Xu Fengxia - L.Niggli - Duo
extreme firmness, with a definite emphasis on the spiritual aspects of the exchange
There's a chemistry at work between these two performers — a team both in art and life — the results of which are evident from the initial instants of Black Lotos. Xu Fengxia and Lucas Niggli share a Chinese origin, the latter's mother coming from that country. Considering that he — a Swiss — was born in Camerun, the Asian/African scent occasionally elicited by his sensitive use of percussion and drums might be firmly rooted in this man's DNA. On the other hand, Fengxia may be specialized in traditional stringed instruments — she plays Guzheng and Sanxian on this CD besides singing — yet her influences and experiences have been multifarious, informed by all kinds of accents — rock, classical, jazz, free improvisation — with the late bassist Peter Kowald recognized as a sort of paternal reference.

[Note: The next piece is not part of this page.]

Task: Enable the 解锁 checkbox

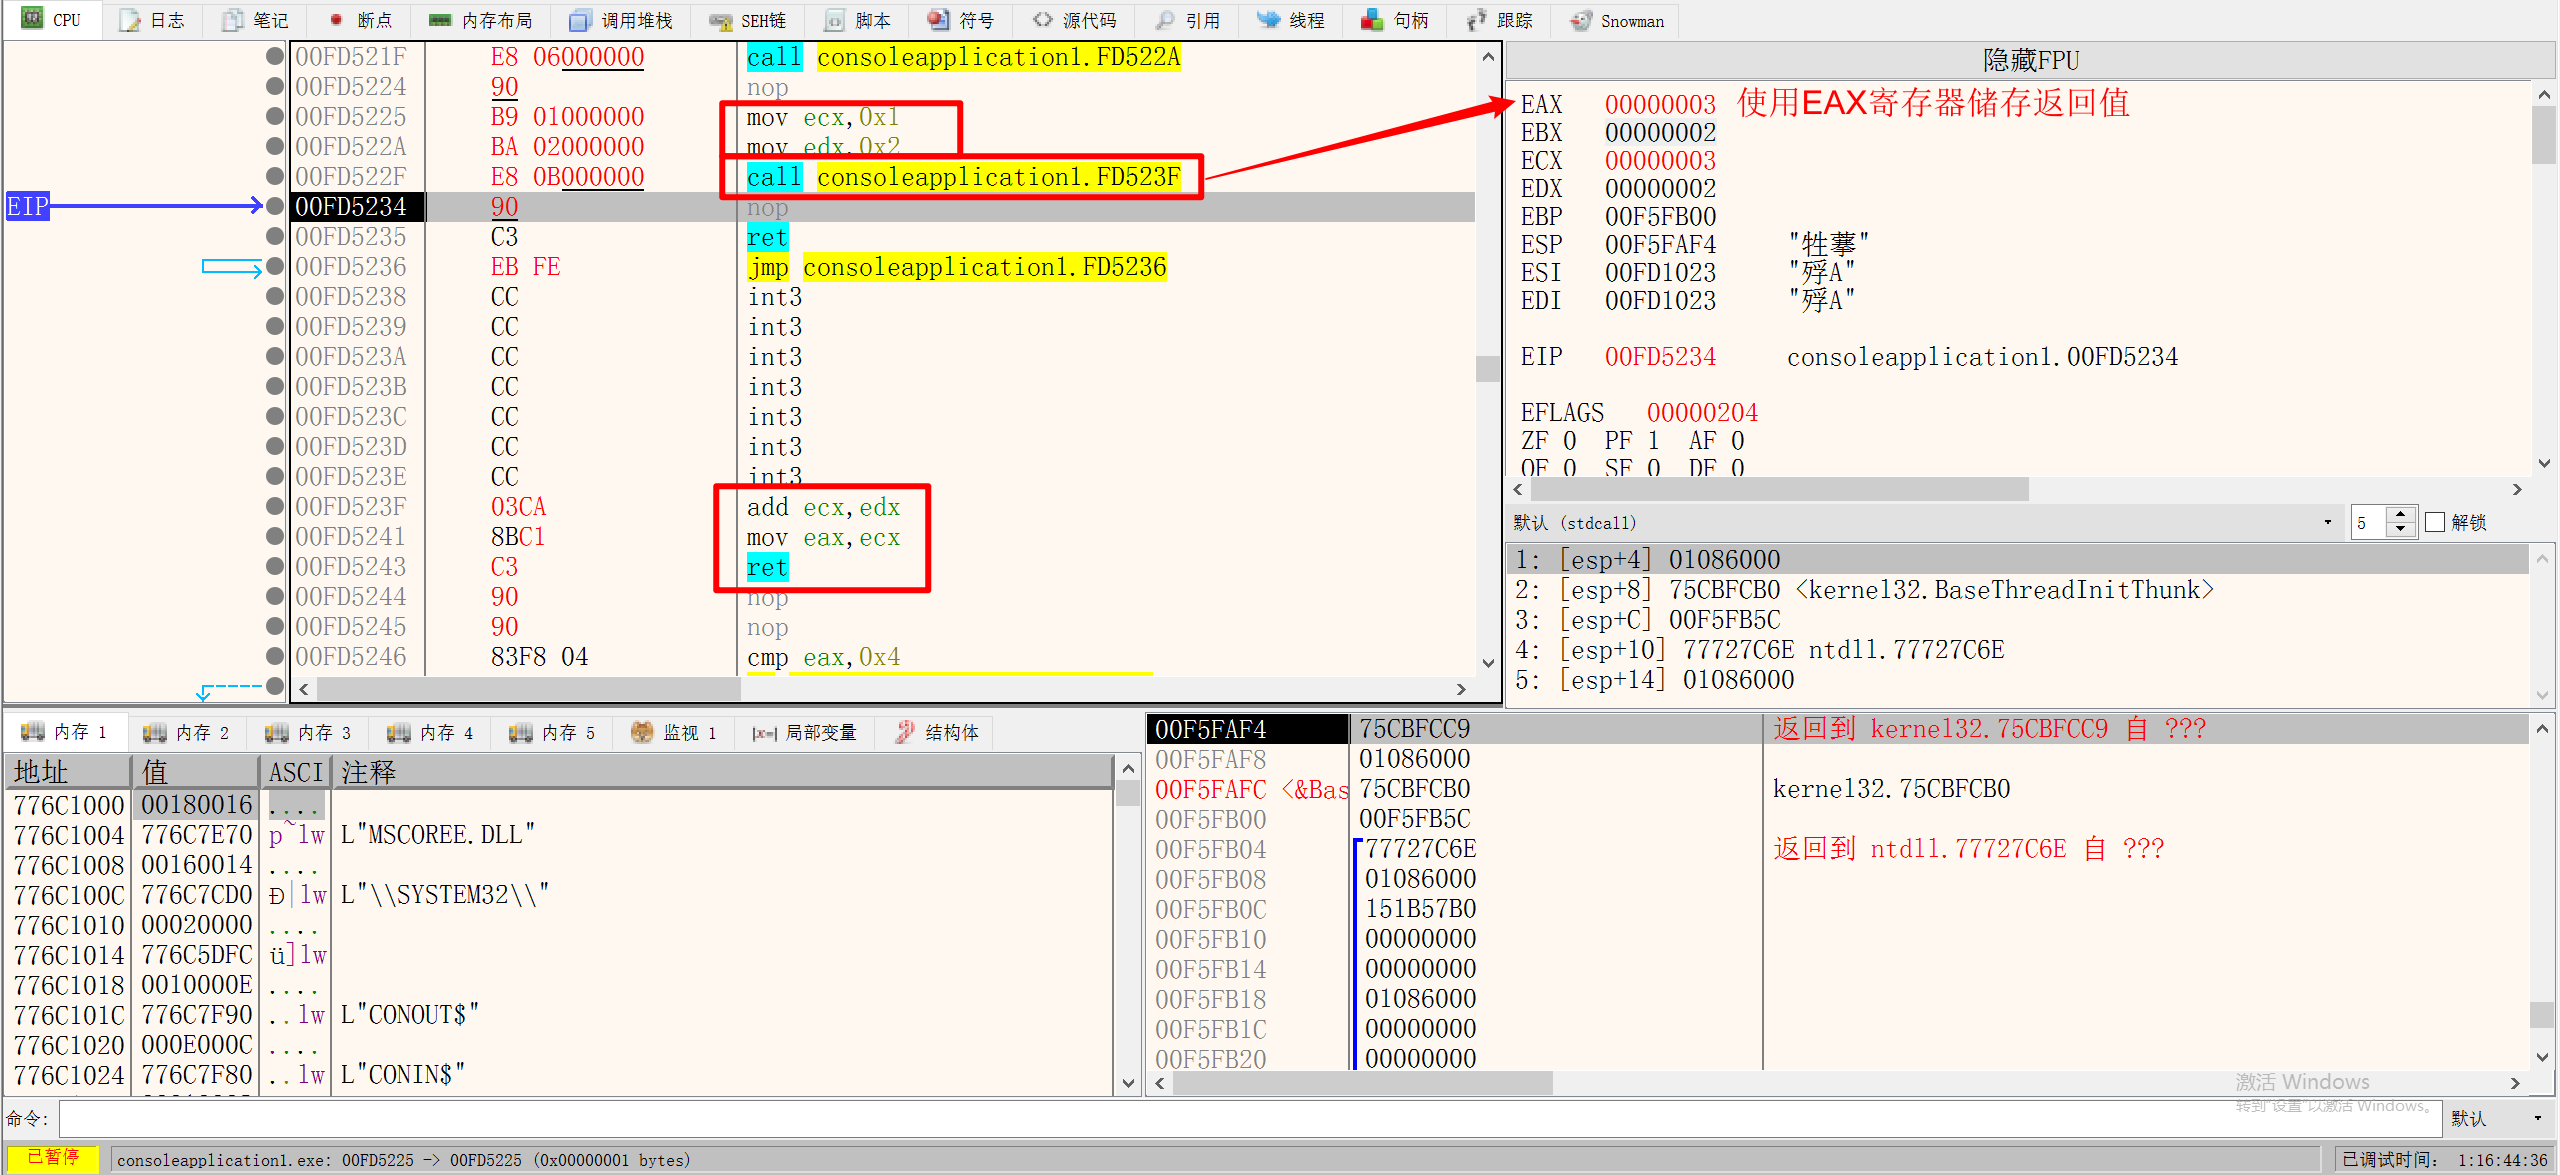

This premise is not useful, in any case, to give a really accurate picture of the scope of these duets, recorded at Cologne's Loft in December 2007. The overall impression is one of extreme firmness, with a definite emphasis on the spiritual aspects of the exchange, a pair of souls fused in semi-consciousness for a large part of the album. In "Ride Over Blue Sky" we were reminded of Saadet Turkoz — another Intakt protagonist — as Fengxia intones invocations and, subsequently, extremely effective melodies that sound frail at first, successively shifting to a higher level of shamanistic intensity, and whose popular derivation and immediate action on the memory do not detract from the pureness of their intent. The instrumental accompaniment, here as in the rest of the program, is functional to the spur of the moment, soberly oriented to the preservation of a primary essence rather than constituting an "alternative" extravagance. Virtuosity, in this particular juncture, is a matter of mixing judgment and quasi-irrational explosions, the couple essentially succeeding.

Someone might be tempted to place this record in a "world music" mental shelf, but that would be silly. One only needs to listen to the spectacularly engrossing harmonics generated by the duo at the beginning of the self-explanatory "Bow Blow", a scraping pre-apocalypse perfumed with David Jackman-like harsh holiness, to realize that — come the right occasion — Fengxia and Niggli are ready to fight against the demons of superficiality. When they speed up the procedures in amusing hybrids sounding like Greek bluegrass played in a Shanghai's alley (check "Old Tree"), the positive judgement is supplemented by a good dose of fun. Yes, this stuff can also be the pretext for an outburst of mad dancing. Still, it's the powerful communion of fundamental natures which stands as the most important element to consider when judging this effort a winning bet.
Massimo Ricci

pointofdeparture.com ( US-internetmag)
Xu Fengxia - L.Niggli - Duo
Tremendous Power
...Xu is clearly playing by her own rules, evidently transgressing improvisatory codes as well as Chinese musical traditions. The music here possesses tremendous power (as a singer Xu can approach the wail of Sainkho Namchylak), and it’s interesting to hear Xu with a musician who complements and extends the intensity of her more structured work. Niggli can drive the furious rhythmic attack that Xu favors or simply keep time. The title track is an expressionist vocal taking its text from the mantra “Om Mani Padme Hum.” The structured song “Ride over Blue Sky” begins delicately enough, gradually growing in intensity until Xu’s voice takes in shouts and guttural drones and multiphonics. When she turns to the banjo-like sangian, further weird patterns in world music emerge. “Old Tree” sounds like Xu has found the Cumberland Gap in the Great Wall of China, as she revs up a howling vocal and high-speed banjo-like part that sounds like she’s prepping for dueling banjos with Eugene Chadbourne. Stylistic purity is the last thing this music is concerned with; instead, its vitality engages tradition and freedom, pentatonics and atonality, and maybe even possessive individualism.